_EXTRACT TO READ_.
::::::
Eckart-Wilhelm von Bonin (14 November 1919 – 11 January 1992) was a German World War II night fighter pilot who served in the Luftwaffe. A flying ace or fighter ace is a military aviator credited with shooting down five or more enemy aircraft during aerial combat. He is credited with shooting down 37 enemy aircraft claimed during 150 combat missions.

Early life and career
Von Bonin was born on 14 November 1919 in Potsdam in the Province of Brandenburg of the Weimar Republic. He was the son of Bogislaw von Bonin and his wife Mathilde, a daughter of Adolf von Bülow. His older brother, Bogislaw served in the Army and later in the Amt Blank, a predecessor of the Federal Ministry of Defence. Two of his brothers also served in the Luftwaffe, Jürgen-Oskar was killed in action on 8 February 1942 while serving as an observer in a Tansportgeschwader (air transport wing). Another brother, Hubertus, became a fighter pilot and wing commander with 77 aerial victories and was also killed in the war. Von Bonin entered military service with the Luftwaffe in 1937 and was trained as a night fighter pilot.

Night fighter career

Following the 1939 aerial Battle of the Heligoland Bight, RAF attacks shifted to the cover of darkness, initiating the Defence of the Reich campaign. By mid-1940, Generalmajor (Brigadier General) Josef Kammhuber had established a night air defense system dubbed the Kammhuber Line. It consisted of a series of control sectors equipped with radars and searchlights and an associated night fighter. Each sector named a Himmelbett (canopy bed) would direct the night fighter into visual range with target bombers. In 1941, the Luftwaffe started equipping night fighters with airborne radar such as the Lichtenstein radar. This airborne radar did not come into general use until early 1942.

In October 1940, von Bonin was posted to 6. Staffel (6th squadron) of Nachtjagdgeschwader 1 (NJG 1—1st Night Fighter Wing). This squadron was part of II. Gruppe (2nd group) of NJG 1 commanded by Major Walter Ehle.

"Wheels Down" incident
The United States Army Air Forces (USAAF) targeted the German aircraft industry on 17 August 1943 in the Schweinfurt–Regensburg mission. Two Boeing B-17 Flying Fortress bombers from the  4th Bombardment Wing had been forced to leave their formation on their way to Regensburg. The B-17 "Picklepuss" piloted by Captain Robert M. Knox from the 100th Bomb Group headed back to England when it came under attack by three Messerschmitt Bf 110 night fighters south of Aachen. Von Bonin, accompanied by Oberleutnant Walter Barte and Leutnant Hans Witzke had taken off from Sint-Truiden—Saint-Trond in the French pronunciation—to intercept any stragglers to and from the target area. Von Bonin shot down the B-17 on his first attack but one of his engines was also hit be the left waist gunner. While six of the ten crew members of the B-17 were killed in action, von Bonin landed safely on one engine at Saint-Trond.

Following this engagement, controversy arose whether Knox had lowered his landing gear to signal surrender. Apparently, a B-17 had lowered its landing gears and had then shot down one of the escorting Luftwaffe fighters, becoming the "Wheels Down" incident.
::::::
_LISTING_.
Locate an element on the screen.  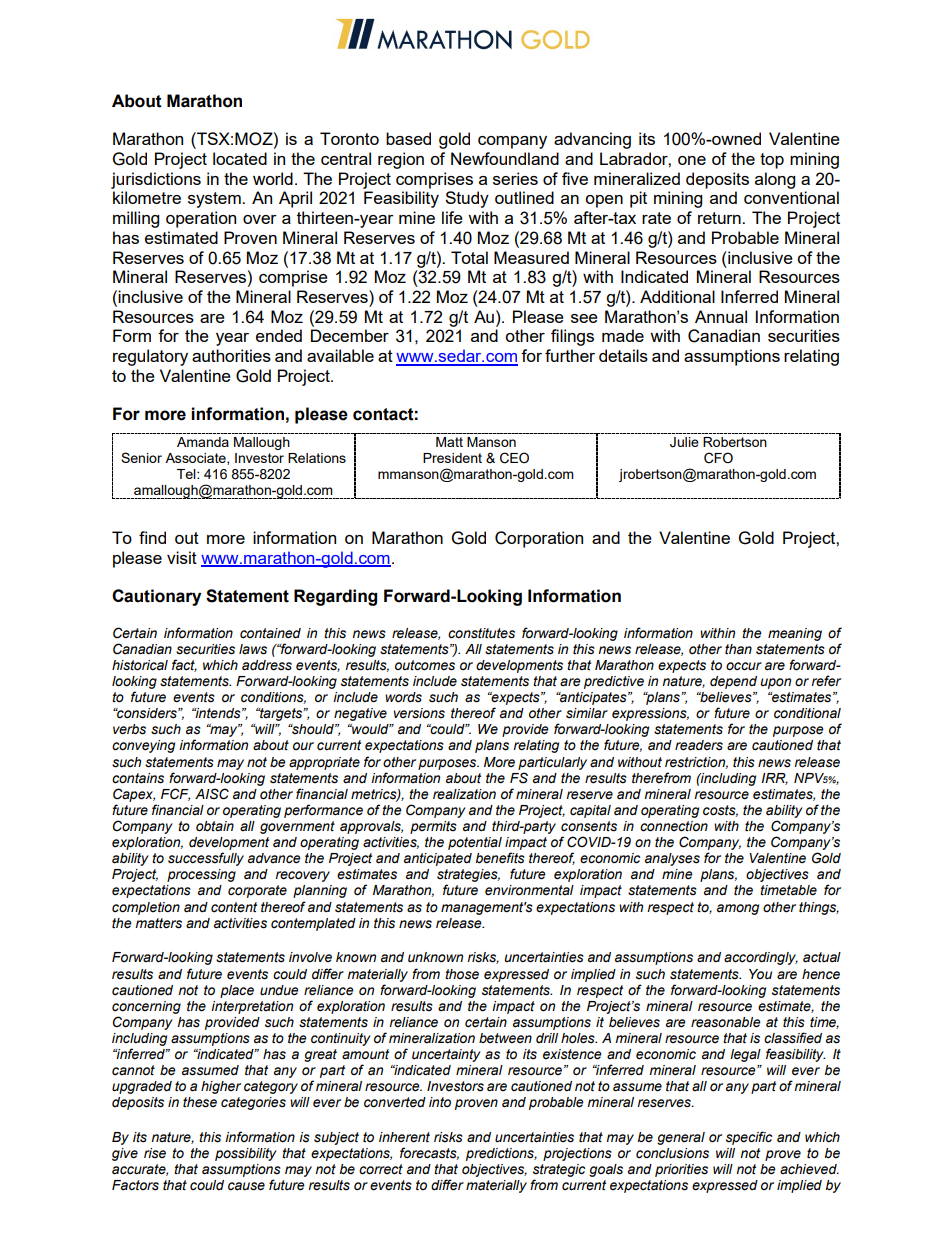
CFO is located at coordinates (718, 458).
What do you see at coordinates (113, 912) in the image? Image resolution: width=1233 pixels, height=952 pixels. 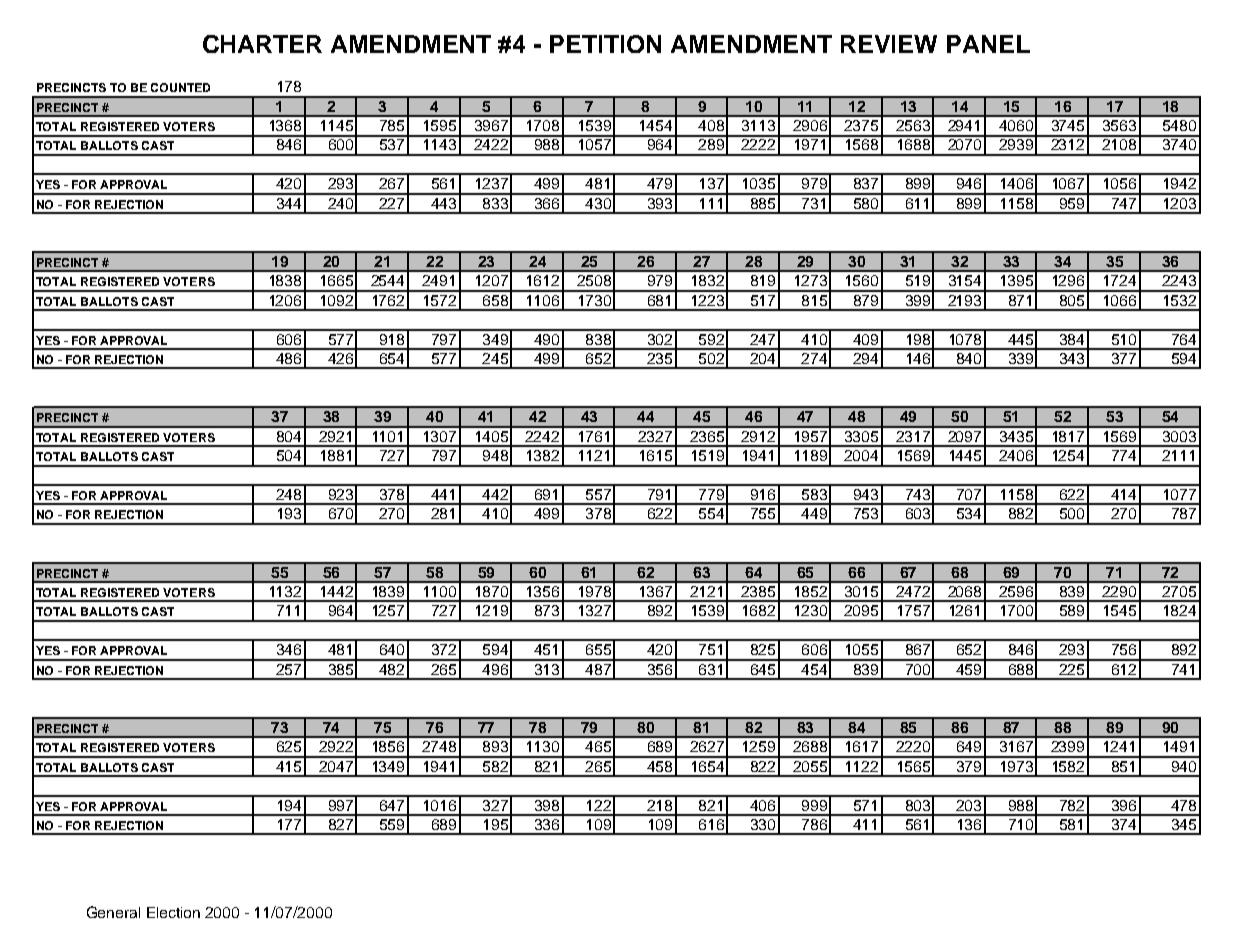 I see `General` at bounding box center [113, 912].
::::::
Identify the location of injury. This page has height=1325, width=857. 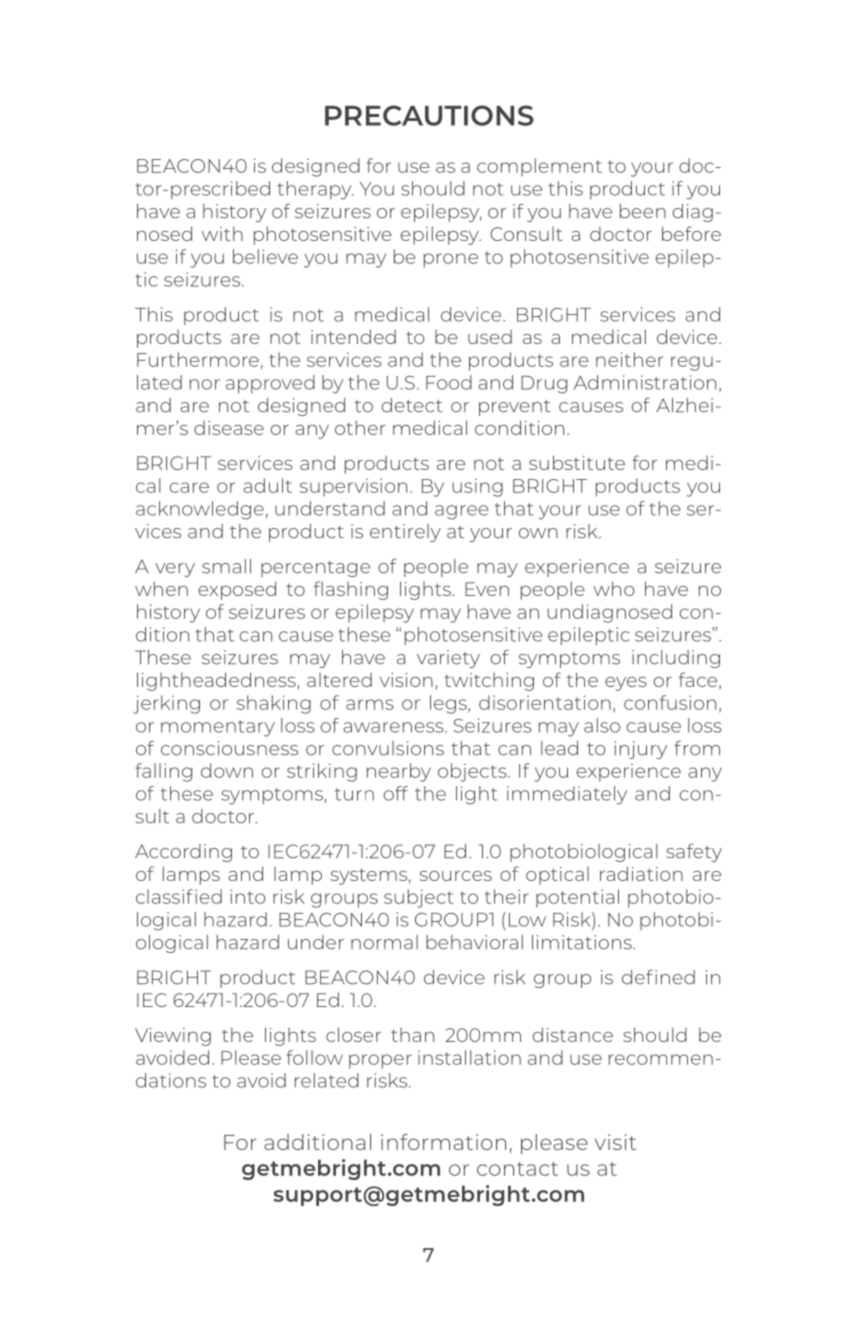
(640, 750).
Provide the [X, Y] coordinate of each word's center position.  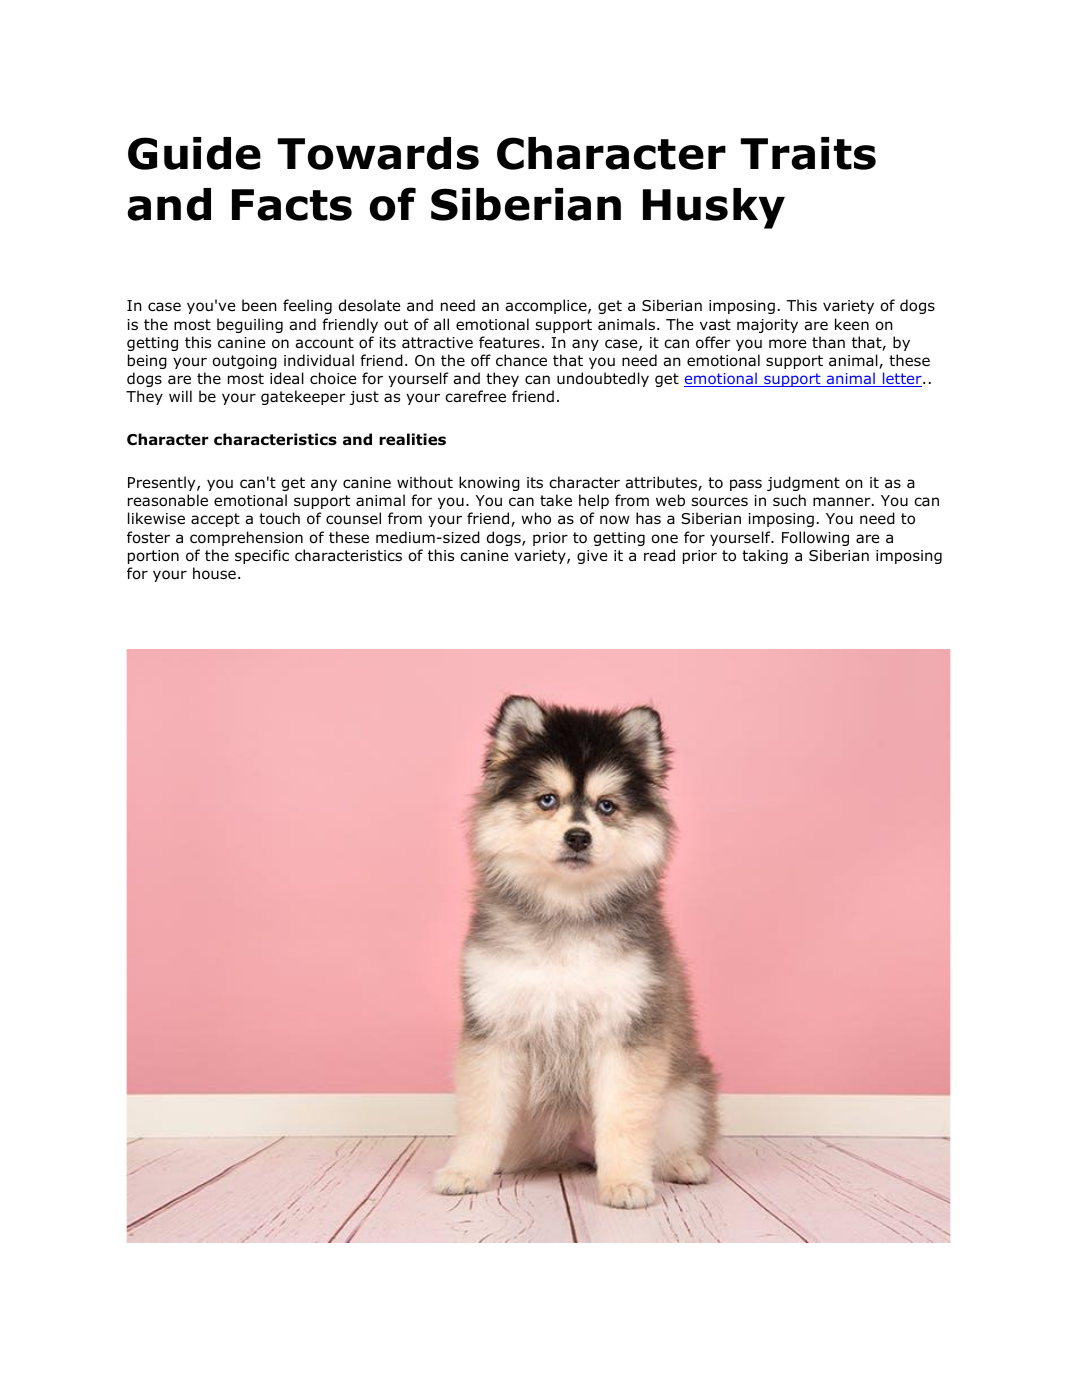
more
::::::
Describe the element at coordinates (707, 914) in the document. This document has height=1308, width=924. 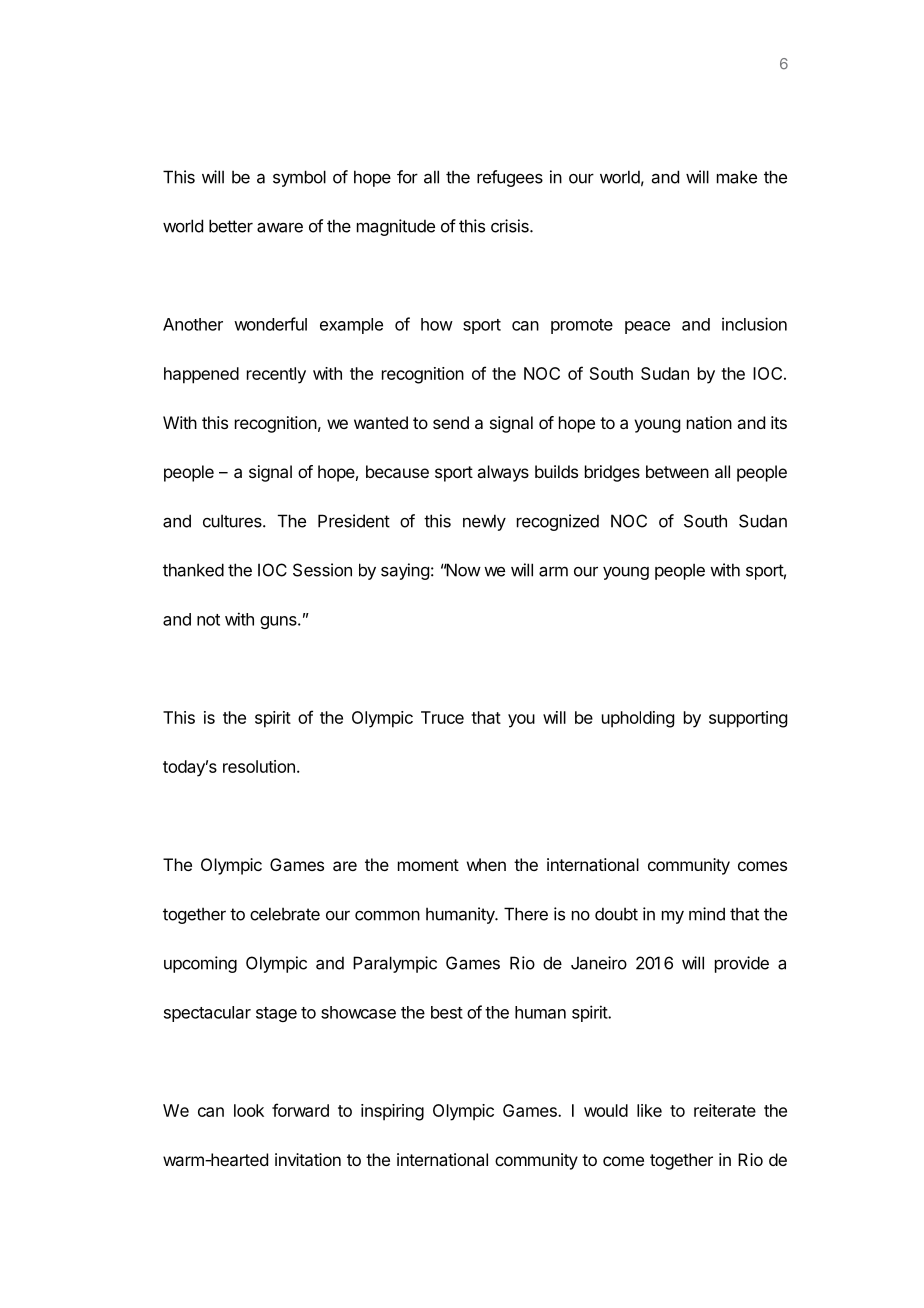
::::::
_TO-DO LIST_.
[1] Using the von Bonin text, decide whether each statement agrees with it: (a) Von Bonin was born in Potsdam. (b) Hubertus served as an observer in an air transport wing. (c) Von Bonin landed on one engine at Saint-Trond. For each, answer yes or no and quote the words that decide it.
[2] Write out, word for word, the passage of the von Bonin text between "Early life and" and "night fighter pilot.", inclusive.

_SOLUTIONS IN ORDER_.
[1]
(a) Yes: "Von Bonin was born on 14 November 1919 in Potsdam"
(b) No: "Another brother, Hubertus, became a fighter pilot and wing commander with 77 aerial victories"
(c) Yes: "von Bonin landed safely on one engine at Saint-Trond"

[2]
Early life and career
Von Bonin was born on 14 November 1919 in Potsdam in the Province of Brandenburg of the Weimar Republic. He was the son of Bogislaw von Bonin and his wife Mathilde, a daughter of Adolf von Bülow. His older brother, Bogislaw served in the Army and later in the Amt Blank, a predecessor of the Federal Ministry of Defence. Two of his brothers also served in the Luftwaffe, Jürgen-Oskar was killed in action on 8 February 1942 while serving as an observer in a Tansportgeschwader (air transport wing). Another brother, Hubertus, became a fighter pilot and wing commander with 77 aerial victories and was also killed in the war. Von Bonin entered military service with the Luftwaffe in 1937 and was trained as a night fighter pilot.